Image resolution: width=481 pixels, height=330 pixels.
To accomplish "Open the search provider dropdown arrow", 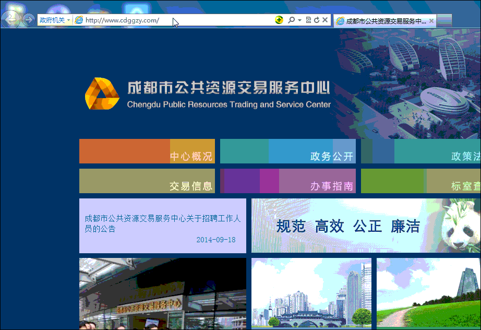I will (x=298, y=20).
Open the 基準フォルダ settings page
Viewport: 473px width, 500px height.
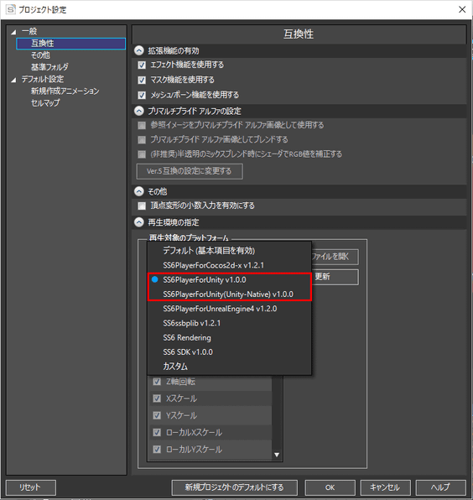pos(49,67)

★ ★ ★ ★ ★

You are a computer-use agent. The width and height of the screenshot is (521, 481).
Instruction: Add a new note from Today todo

★ ★ ★ ★ ★

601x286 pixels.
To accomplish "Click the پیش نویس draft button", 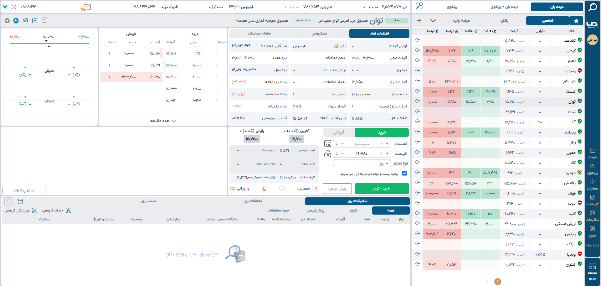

★ ★ ★ ★ ★

Revise the lines from the one containing "You are a computer-use" through the one containing "Instruction: Add a new note from Today todo" by replacing "new note" with "new reminder" and keeping all other text unchanged. Give only those revised lines.

You are a computer-use agent. The width and height of the screenshot is (521, 481).
Instruction: Add a new reminder from Today todo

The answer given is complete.